# WHAT IS REQUIRED
Copy out every line holding the string "agent" from the records below.

# ENTRIES SUPPLIED
::::::::

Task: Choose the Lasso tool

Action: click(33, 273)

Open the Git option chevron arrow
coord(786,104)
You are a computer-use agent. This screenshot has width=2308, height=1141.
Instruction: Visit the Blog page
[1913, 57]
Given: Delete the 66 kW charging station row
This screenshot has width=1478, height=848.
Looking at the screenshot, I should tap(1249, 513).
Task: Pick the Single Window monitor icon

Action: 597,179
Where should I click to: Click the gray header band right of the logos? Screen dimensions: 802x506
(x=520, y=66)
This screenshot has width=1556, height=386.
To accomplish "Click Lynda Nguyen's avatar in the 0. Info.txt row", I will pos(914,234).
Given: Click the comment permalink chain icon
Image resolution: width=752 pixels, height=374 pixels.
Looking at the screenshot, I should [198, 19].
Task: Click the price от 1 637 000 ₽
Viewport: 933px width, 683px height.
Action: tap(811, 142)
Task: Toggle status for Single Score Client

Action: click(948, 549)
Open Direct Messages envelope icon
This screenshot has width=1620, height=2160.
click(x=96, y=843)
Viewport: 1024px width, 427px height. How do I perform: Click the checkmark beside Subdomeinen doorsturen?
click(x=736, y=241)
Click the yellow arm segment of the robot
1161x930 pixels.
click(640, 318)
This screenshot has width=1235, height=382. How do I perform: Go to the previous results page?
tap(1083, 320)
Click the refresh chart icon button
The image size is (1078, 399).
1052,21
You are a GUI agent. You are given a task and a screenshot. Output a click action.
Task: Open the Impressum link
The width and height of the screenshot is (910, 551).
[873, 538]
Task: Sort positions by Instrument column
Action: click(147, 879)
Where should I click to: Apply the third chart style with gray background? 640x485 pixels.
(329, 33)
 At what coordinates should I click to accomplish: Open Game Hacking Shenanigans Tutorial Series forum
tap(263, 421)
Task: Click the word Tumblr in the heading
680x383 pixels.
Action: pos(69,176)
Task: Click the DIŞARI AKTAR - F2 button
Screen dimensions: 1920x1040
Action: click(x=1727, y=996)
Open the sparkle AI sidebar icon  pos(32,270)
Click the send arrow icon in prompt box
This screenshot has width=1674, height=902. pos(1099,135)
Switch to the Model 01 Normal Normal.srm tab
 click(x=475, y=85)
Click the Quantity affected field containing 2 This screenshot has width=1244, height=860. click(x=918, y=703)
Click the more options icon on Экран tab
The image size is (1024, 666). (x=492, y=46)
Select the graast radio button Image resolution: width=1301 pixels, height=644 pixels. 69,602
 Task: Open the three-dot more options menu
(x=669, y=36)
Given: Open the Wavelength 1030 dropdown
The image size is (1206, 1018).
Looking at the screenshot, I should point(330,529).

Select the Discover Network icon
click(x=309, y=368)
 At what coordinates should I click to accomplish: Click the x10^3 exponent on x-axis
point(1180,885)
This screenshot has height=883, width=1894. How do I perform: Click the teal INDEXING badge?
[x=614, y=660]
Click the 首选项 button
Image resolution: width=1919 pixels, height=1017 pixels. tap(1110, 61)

::::::::

# ANSWER
You are a computer-use agent. This screenshot has width=2308, height=1141.
You are a GUI agent. You are given a task and a screenshot. Output a click action.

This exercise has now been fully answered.